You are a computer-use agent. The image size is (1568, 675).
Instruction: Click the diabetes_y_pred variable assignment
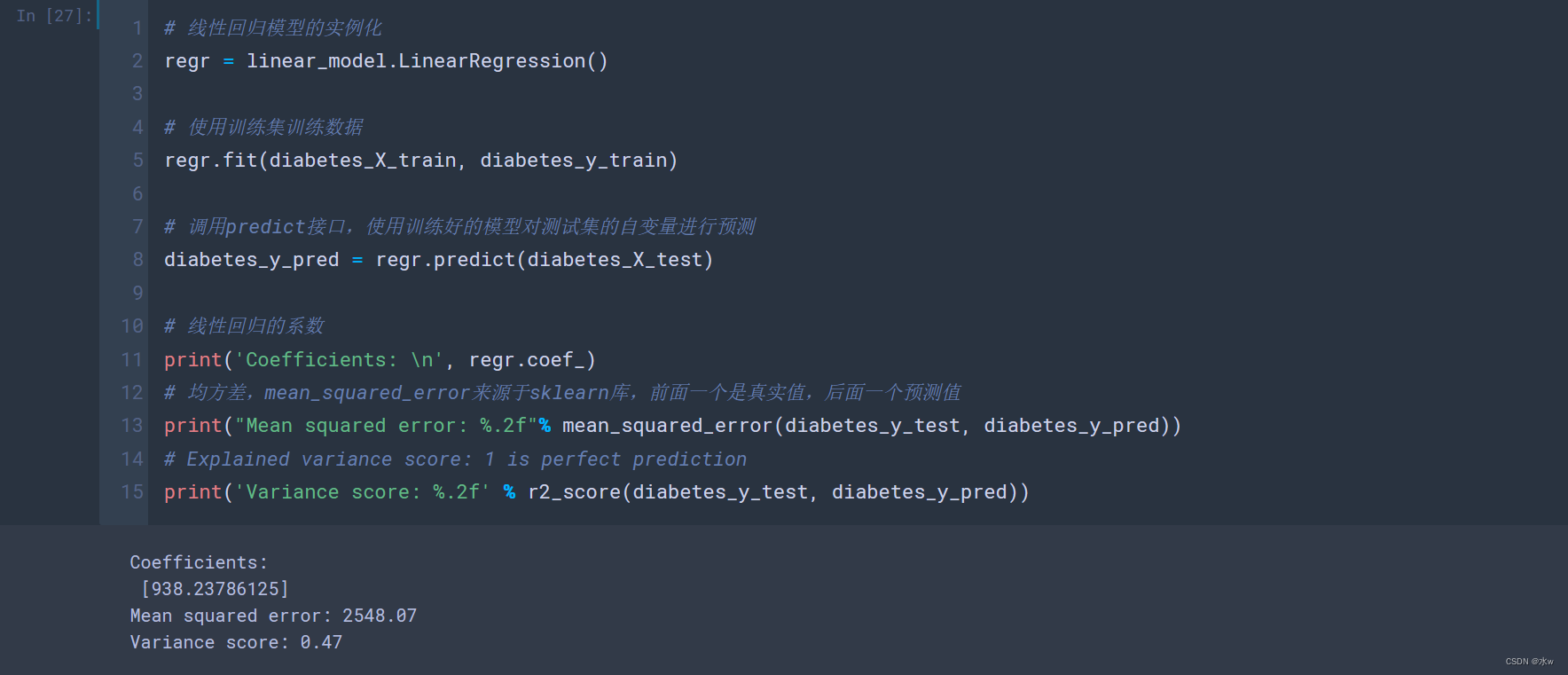[251, 260]
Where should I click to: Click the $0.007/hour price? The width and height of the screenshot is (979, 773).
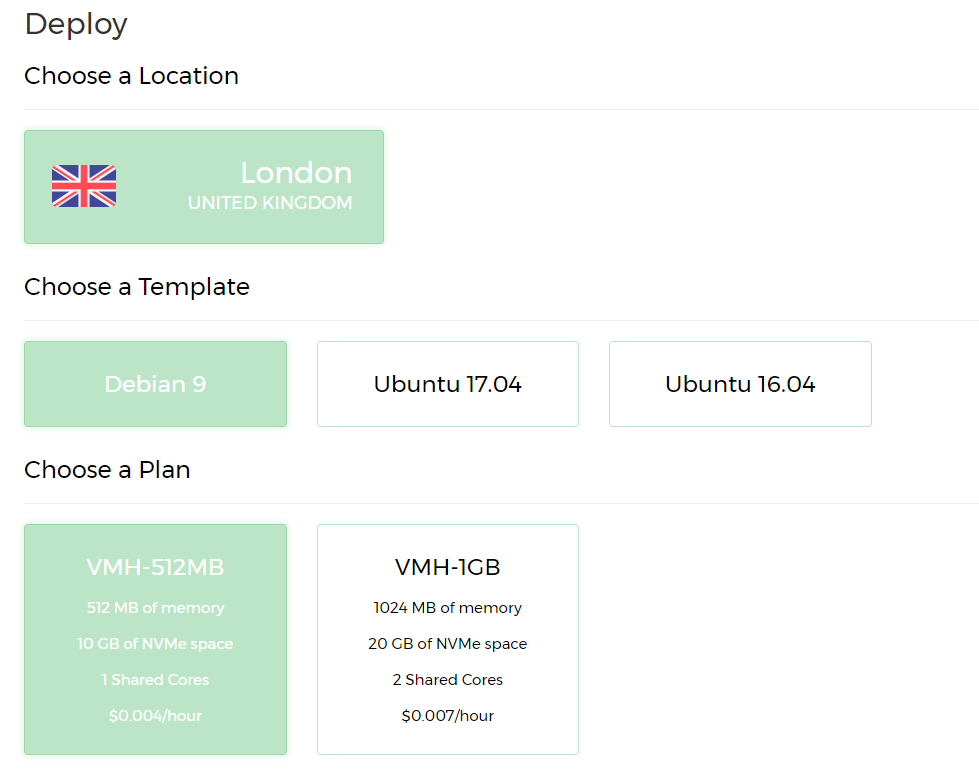click(448, 716)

#####

> _THE PROBLEM_
The copy you produce must repeat all the entries exactly and contain no pictures.

> _SOLVED EXERCISE_
You are a computer-use agent. The image size is (1568, 675).
Instruction: Click the diabetes_y_pred variable assignment
[251, 260]
Where should I click to: Click the $0.007/hour price? The width and height of the screenshot is (979, 773).
click(448, 716)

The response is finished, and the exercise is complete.